My problem is that, if I understand the proof correctly, it is only shows that it is equivalent to this condition: for a non-negative sequence such that $\ve_n\to0$ we have $X\in\mathcal F$ such that $\sum_{n\in X} \ve_n<1$.
It is not immediately clear to me whether the condition $\sum\limits_{n\in X} \ve_n<1$ can be replaced by the weaker condition $\sum\limits_{n\in X} \ve_n<\infty$ and we still get an equivalent notion.
I will copy the relevant excerpt from the book:
Lemma 4.6.2. The following conditions are equivalent:
- (1) $\mathcal F$ is rapid
- (2) there exists $f_0\in\omega^\omega$ such that for every $f \in \omega^\omega$ there exists $X \in \mathcal F$ such that $|X\cap f(n)| < f_0(n)$ for $n\in\omega$, and
- (3) for any sequence $\langle \ve_n \colon n\in\omega\rangle$ such that $\ve_n\to0$, there exists $X\in\mathcal F$ such that1 $\sum_{n\in X} \ve_n < \infty$.
Proof. $(1)\to(2)$ is obvious.
$(2)\to(3)$ Suppose that $\ve_n\to0$. Find a sequence $\langle \delta_n \colon n\in\omega\rangle$ such that $\sum\limits_{n=1}^\infty f_0(n)\delta_n<+\infty$. Let $f\in\omega^\omega$ be such that $e_k\le\delta_n$ for $k\in[f(n-1),f(n))$. Suppose $X\in\mathcal F$ is such that $|X\cap f(n)|\le f_0(n)$ for $n\in\omega$. Therefore,2 $$\sum_{n\in X}\ve_n \le \sum_{n=1}^\infty f_0(n)\cdot \delta_n < \infty$$
$(3)\to(1)$ Suppose that $f\in\omega^\omega$ is an increasing function. Suppose that $X\in\mathcal F$ is such that3 $\sum\limits_{n\in X}\ve_n<1$. It follows that $|X\cap f(n)|\le n$. $\hspace{3cm}\square$
1 The formulation of the inequality "$\sum_{n\in X} \ve_n < \infty$" and also the proof seem to indicate that the authors only work with $\ve_n\ge0$, but this is not really an issue.
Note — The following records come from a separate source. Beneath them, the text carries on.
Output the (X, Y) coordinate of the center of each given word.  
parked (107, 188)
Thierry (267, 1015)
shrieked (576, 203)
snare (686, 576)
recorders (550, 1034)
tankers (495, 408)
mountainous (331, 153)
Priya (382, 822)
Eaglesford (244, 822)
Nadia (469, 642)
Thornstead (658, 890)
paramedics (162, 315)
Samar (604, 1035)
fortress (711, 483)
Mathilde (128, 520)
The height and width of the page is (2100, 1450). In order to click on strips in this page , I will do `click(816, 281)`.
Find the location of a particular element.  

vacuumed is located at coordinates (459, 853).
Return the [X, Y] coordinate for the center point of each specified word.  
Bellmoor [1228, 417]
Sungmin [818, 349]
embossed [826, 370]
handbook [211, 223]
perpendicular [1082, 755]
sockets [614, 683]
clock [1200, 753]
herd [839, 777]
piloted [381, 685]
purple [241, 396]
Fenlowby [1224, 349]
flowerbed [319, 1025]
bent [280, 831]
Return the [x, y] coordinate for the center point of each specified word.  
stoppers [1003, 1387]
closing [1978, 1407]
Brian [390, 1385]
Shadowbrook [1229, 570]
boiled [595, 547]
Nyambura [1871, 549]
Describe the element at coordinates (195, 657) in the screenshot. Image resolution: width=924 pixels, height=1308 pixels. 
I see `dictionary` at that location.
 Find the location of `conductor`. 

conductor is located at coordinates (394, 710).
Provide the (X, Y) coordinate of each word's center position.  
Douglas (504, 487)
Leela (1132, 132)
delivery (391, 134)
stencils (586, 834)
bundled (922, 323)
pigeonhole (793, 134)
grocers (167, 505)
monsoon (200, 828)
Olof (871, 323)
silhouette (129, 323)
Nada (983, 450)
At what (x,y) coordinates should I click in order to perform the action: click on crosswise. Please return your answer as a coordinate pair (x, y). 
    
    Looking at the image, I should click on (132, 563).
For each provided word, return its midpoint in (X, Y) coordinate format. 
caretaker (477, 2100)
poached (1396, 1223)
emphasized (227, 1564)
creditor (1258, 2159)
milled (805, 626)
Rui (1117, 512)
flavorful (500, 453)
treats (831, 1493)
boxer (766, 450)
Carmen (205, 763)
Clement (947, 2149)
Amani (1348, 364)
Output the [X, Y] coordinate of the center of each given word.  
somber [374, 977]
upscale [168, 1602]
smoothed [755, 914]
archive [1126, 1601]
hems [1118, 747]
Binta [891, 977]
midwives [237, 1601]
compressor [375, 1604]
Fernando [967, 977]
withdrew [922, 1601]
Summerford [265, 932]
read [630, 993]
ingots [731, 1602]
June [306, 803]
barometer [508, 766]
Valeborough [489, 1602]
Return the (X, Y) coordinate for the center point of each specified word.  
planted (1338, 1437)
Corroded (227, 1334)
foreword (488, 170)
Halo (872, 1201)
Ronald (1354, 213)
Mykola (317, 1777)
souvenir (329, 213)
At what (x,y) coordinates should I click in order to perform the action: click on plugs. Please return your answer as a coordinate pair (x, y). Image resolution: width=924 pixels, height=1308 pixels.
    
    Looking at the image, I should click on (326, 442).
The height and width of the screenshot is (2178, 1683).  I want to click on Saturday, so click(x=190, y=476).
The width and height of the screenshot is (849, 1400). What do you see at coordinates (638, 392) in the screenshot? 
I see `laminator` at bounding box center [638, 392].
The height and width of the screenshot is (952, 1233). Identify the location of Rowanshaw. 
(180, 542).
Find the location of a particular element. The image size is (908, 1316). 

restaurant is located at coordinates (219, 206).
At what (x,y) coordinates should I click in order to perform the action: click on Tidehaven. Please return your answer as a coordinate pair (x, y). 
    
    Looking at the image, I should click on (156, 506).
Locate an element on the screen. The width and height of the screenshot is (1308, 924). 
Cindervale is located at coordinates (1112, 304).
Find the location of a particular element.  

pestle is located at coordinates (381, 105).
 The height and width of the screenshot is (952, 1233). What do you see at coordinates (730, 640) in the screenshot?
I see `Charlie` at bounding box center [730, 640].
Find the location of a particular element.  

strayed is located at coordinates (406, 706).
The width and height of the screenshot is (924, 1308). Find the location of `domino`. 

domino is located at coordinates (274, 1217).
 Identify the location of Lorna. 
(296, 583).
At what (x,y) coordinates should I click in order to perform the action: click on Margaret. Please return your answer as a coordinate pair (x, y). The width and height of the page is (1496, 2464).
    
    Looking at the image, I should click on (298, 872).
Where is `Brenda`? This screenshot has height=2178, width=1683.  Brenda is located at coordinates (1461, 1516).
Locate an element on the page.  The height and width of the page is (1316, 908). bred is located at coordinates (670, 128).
We can simply replace $\ve_n$ by $|\ve_n|$.
2 We can choose $\delta_n$ in such way that $\sum\limits_{n=1}^\infty f_0(n)\delta_n<1$. In this way we get as equivalent condition the existence of $X\in\mathcal F$ fulfilling $\sum\limits_{n\in X}\ve_n<1$.
3 Here is the place where in the proof uses the assumption $\sum\limits_{n\in X}\ve_n<1$ is used, although (2) only says $\sum\limits_{n\in X}\ve_n<\infty$.
So my questions are:
- Am I correct in saying that the above proof in fact shows that $\mathcal F$ is rapid if and only if for each non-negative sequence $\ve_n$ there exists $X\in\mathcal F$ such that $\sum\limits_{n\in X} \ve_n<1$?
- Is the same condition with $\sum\limits_{n\in X} \ve_n<\infty$ instead of $\sum\limits_{n\in X} \ve_n<1$ equivalent?
Note that the definition of filter in Bartoszyński & Judah requires that they extend the Fréchet (cofinite) filter.
In this case, removing finitely many elements from a set in the filter results in another set in the filter, and it is easy to see that in there is an $X \in \mathcal{F}$ such that $\sum_{n\in X} \varepsilon_n$ converges, then there is a $Y \subseteq X$ in $\mathcal{F}$ such that $\sum_{n \in Y} \varepsilon_n < 1$.